Is It Safe to Do Percutaneous Coronary Intervention in Moderate to Severe Chronic Kidney Disease Patients? A Prospective Cohort Study

Cureus. 2022 Oct 14;14(10):e30312. doi: 10.7759/cureus.30312. eCollection 2022 Oct.

Abstract

Introduction: Contrast-induced acute kidney injury (CI-AKI) is a common and potentially serious complication of percutaneous coronary intervention (PCI) procedures, as it induces acute kidney injury (AKI), especially in previously diagnosed chronic kidney disease (CKD) patients, particularly in those who also have diabetes. Adequate hydration and using a minimal volume of contrast media are the recommended measures to decrease CI-AKI in CKD patients. A combination of sodium bicarbonate and N-acetylcysteine (NAC) may be a superior strategy for preventing CI-AKI. This study is aimed to evaluate the safety of PCI in moderate to severe CKD patients.

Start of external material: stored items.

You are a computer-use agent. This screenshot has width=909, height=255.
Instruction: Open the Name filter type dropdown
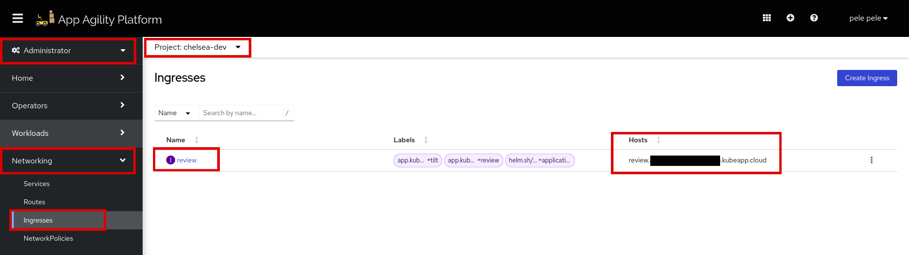tap(174, 113)
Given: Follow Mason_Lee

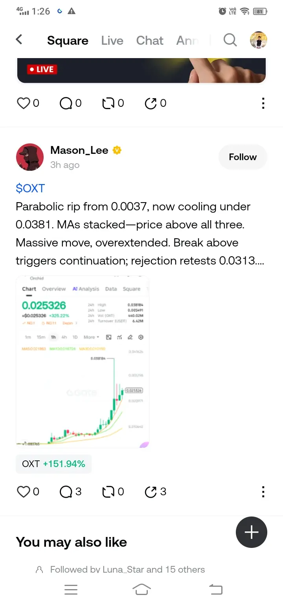Looking at the screenshot, I should [243, 157].
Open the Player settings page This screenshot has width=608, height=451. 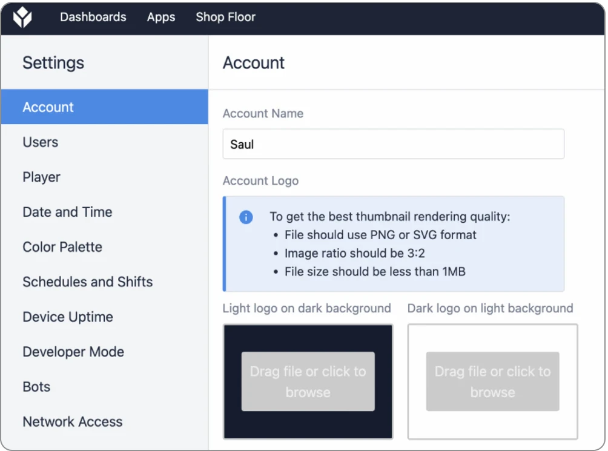pyautogui.click(x=42, y=177)
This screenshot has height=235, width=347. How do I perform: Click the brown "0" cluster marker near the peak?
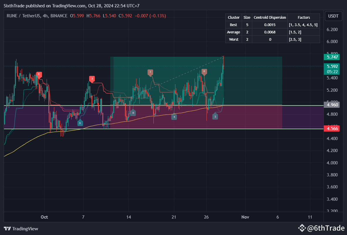point(204,71)
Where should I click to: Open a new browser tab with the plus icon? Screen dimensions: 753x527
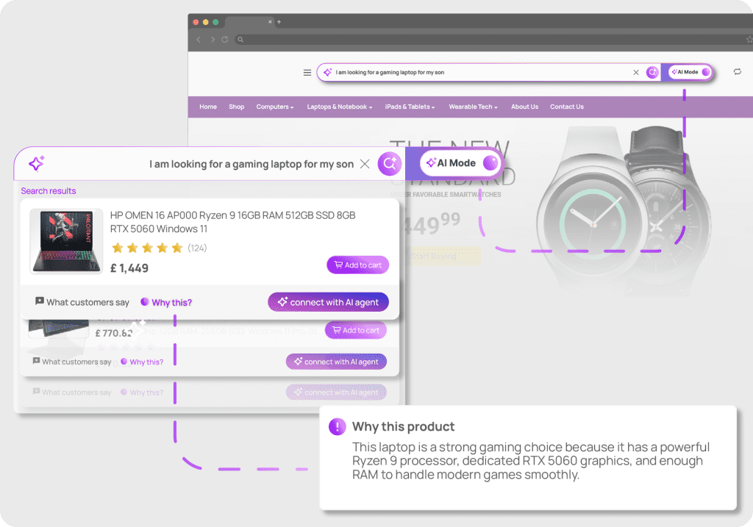pyautogui.click(x=279, y=22)
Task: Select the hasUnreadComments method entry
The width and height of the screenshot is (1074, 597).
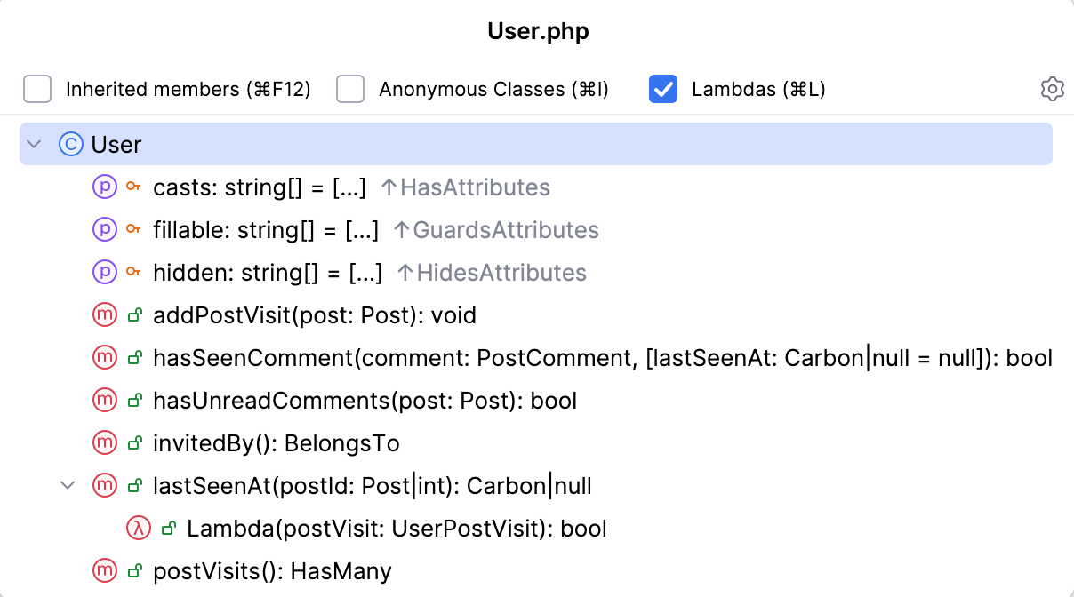Action: pyautogui.click(x=365, y=401)
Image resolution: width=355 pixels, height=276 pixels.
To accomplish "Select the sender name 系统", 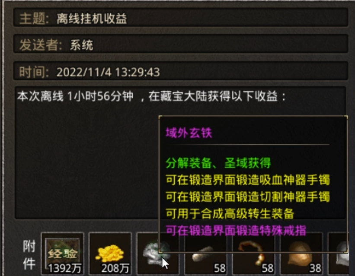I will (x=81, y=45).
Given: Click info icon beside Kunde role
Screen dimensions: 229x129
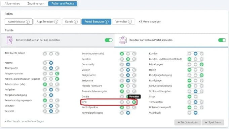Looking at the screenshot, I should [x=76, y=22].
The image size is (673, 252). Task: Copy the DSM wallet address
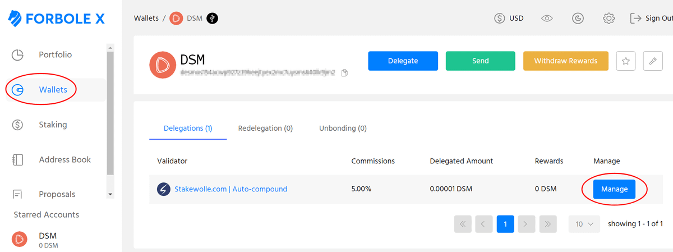[344, 73]

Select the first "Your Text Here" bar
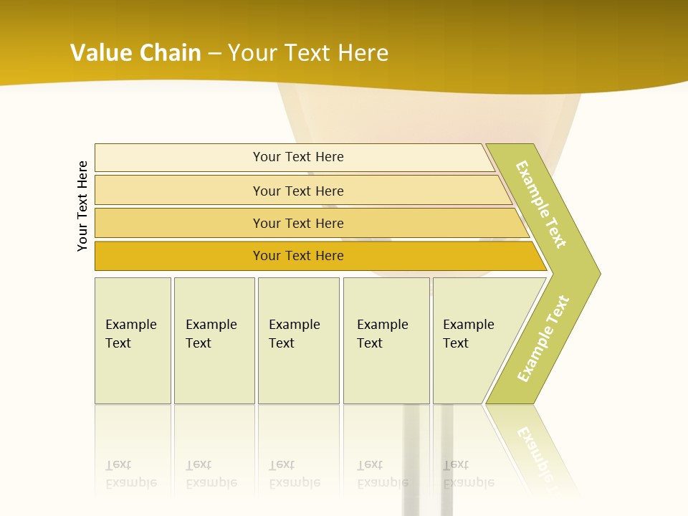click(x=297, y=157)
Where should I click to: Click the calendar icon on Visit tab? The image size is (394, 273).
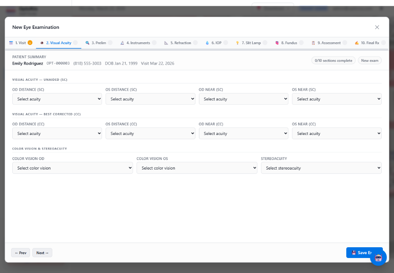coord(11,43)
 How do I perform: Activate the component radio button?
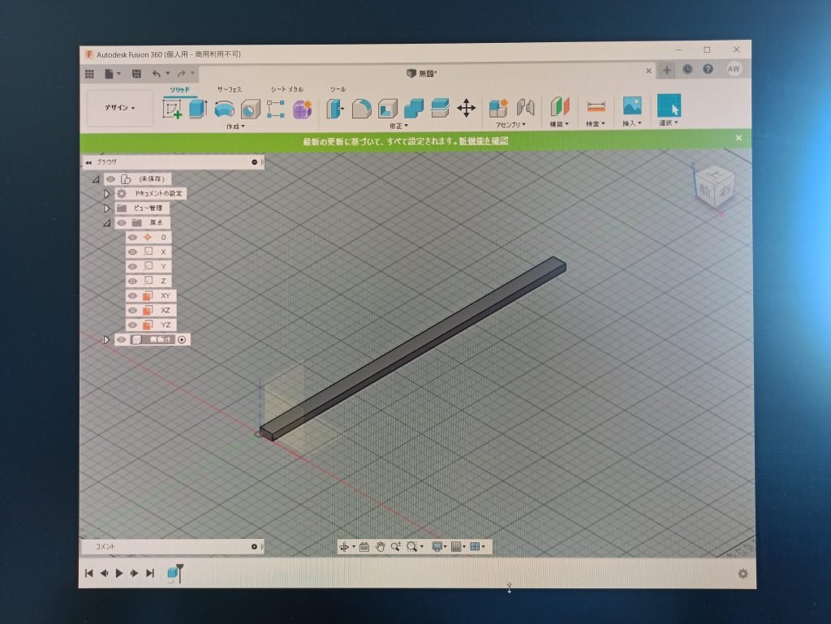pyautogui.click(x=182, y=340)
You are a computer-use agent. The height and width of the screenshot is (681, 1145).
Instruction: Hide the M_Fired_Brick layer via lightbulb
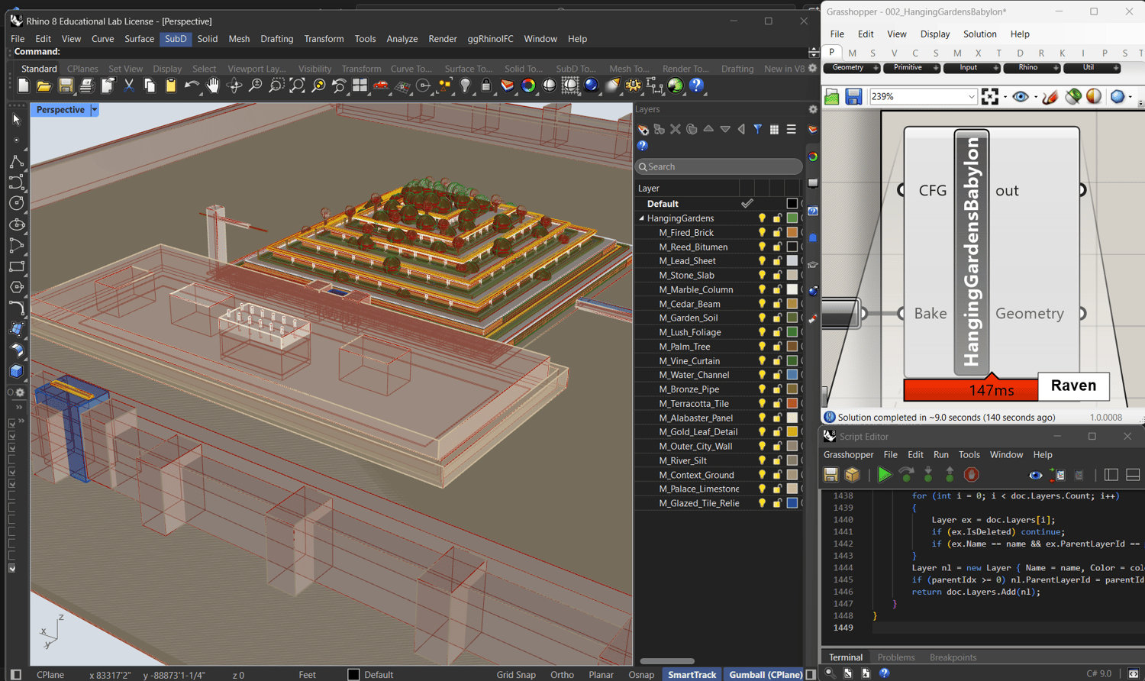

Method: This was a prospective, single-center study, from 2019 to 2021. We included all chronic kidney disease who undergo PCI procedures. The kidney level was measured on admission and 24 hours after the PCI procedure. The patients received 75 meq/500 mL of sodium bicarbonate one to six hours before procedures, oral acetylcysteine 600 mg bid for three days, and rehydration with 1000 ml of normal saline infusion for eight hours in patients without congestive heart failure. SPSS Version 23.0 (IBM SPSS Statistics for Windows, Version 23.0., IBM Corp., Armonk, NY) was used to input and process the data.

Results: This study included 118 subjects, with baseline characteristics of age 58.77 ± 9.08 years, 80.5% male, 47.5% diabetic, 50% hypertension, and 59.5% congestive heart failure. From the coronary angiogram, we found most of our subjects (57.6%) had three-vessel disease, 28.8% had two-vessel disease, and 15.6% had one-vessel disease. About 67.8% of subjects used <50 ml of low molecular contrast. The baseline creatinine level was 2.46 ± 1.04 mg/dL and the estimated glomerular filtration rate (eGFR) was 30 ± 12.65 mL/min. There were 19 (16.1%) patients with stage 3A CKD, 45 (38.1%) stage 3B, 41 (34.7%) stage 4, and 41 (34.7%) stage 5. The kidney function test after 24 hours of contrast admission showed a creatinine level of 2.37 ± 1.20 mg/dL (P<0.05) and the eGFR of 34.74 ± 16.10 mL/min. There was no significant difference in creatinine levels between stage 3A and stage 5 CKD. There was a significant reduction in creatinine in stage 3B CKD, from 1.917 ± 0.22 to 1.71 ± 0.37 mg/dL (P = 0.001); and stage 4 CKD, from 2.77 ± 0.55 to 2.72 ± 0.94 mg/dL (P = 0.013).

Discussion: CKD is a risk factor for developing CI-AKI after PCI, which is a marker of poor long-term outcomes. The development of CI-AKI is a strong predictor of post-PCI bleeding, which aggravates hemodynamic instability. The combination of NAC and NaHCO3 exerts a better antioxidative effect, which reduces the harmful short-term and long-term consequences of contrast media. Previous studies revealed the use of low-to-zero contrast media was safer in CKD patients who had undergone PCI. By applying these measures, our study showed a good outcome of PCI with no worsening renal function in CKD patients.

Conclusion: With good prophylaxis measures, such as using minimal volume contrast media, adequate rehydration, and the combination of sodium bicarbonate and acetylcysteine, it is safe to do PCI in moderate to severe CKD patients.

Keywords: acetylcysteine; chronic kidney disease; contrast induced nephropathy prophylaxis; percutaneous coronary intervention; rehydration; sodium bicarbonate.